FOURTEENTH: Nothing herein contained shall require the Fund to take
any action contrary to any provision of its trust agreement or to any applicable
statute or regulation.
FIFTEENTH: This Agreement has been approved by the Trustees of the
Fund and shall become effective at the close of business on the date hereof, and
shall remain in effect for two years from the date hereof and shall continue in
force and effect for successive annual periods thereafter, provided that such
continuance is specifically approved at least annually (a)(i) by the Board of
Trustees of the Fund, or (ii) by vote of a majority of the Fund's outstanding
voting securities (as defined in Section 2(a)(42) of the Investment Company
Act), and (b) by vote of a majority of the Fund's Trustees who are not
interested persons (as defined in Section 2(a)(19) of the Investment Company
Act) of the Distributor by votes cast in person at a meeting called for such
purpose.
SIXTEENTH:
(A) This Agreement may be terminated at any time, without the
payment of any penalty, by vote of the Board of Trustees of the Fund or by vote
of a majority of the outstanding voting securities of the Fund, or by the
Distributor, on sixty (60) days written notice to the other party.

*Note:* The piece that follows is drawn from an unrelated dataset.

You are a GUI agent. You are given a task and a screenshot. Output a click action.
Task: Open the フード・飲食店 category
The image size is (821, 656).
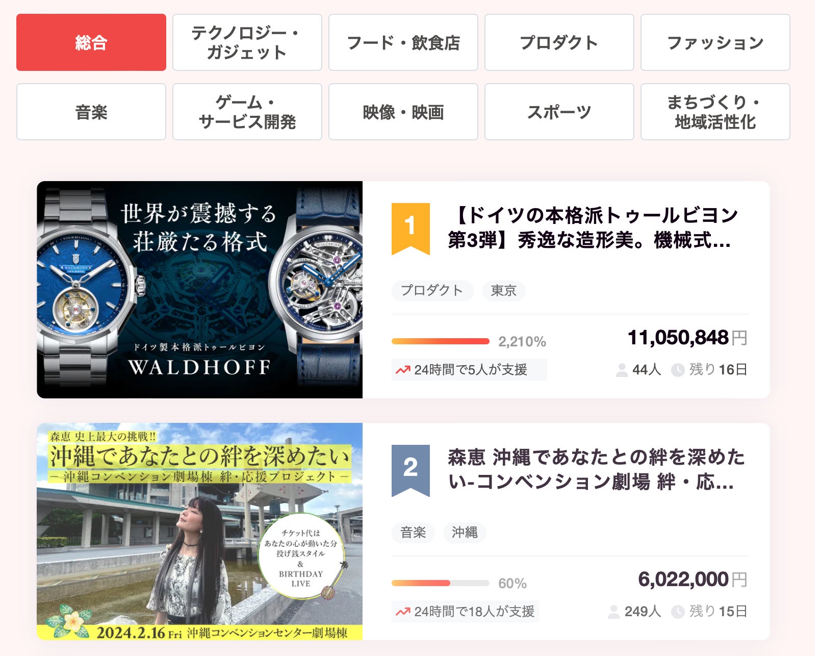(403, 42)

(B) This Agreement shall automatically terminate in the event of
its assignment, the term "assignment" for this purpose having the meaning
defined in Section 2(a)(4) of the Investment Company Act.
SEVENTEENTH: Any notice under this Agreement shall be in writing,
addressed and delivered, or mailed, postage paid, to the other party at such
address as such other party may designate for the receipt of such notices.
Until further notice to the other party, it is agreed that the address of the
Fund shall be 0000 Xxxxxxxx, Xxx Xxxx, Xxx Xxxx 00000 and the address of the
Distributor shall be 0000 Xxxxxxxx, Xxx Xxxx, Xxx Xxxx 00000.
IN WITNESS WHEREOF, the parties have caused this Agreement to be
executed in duplicate on the day and year first above written.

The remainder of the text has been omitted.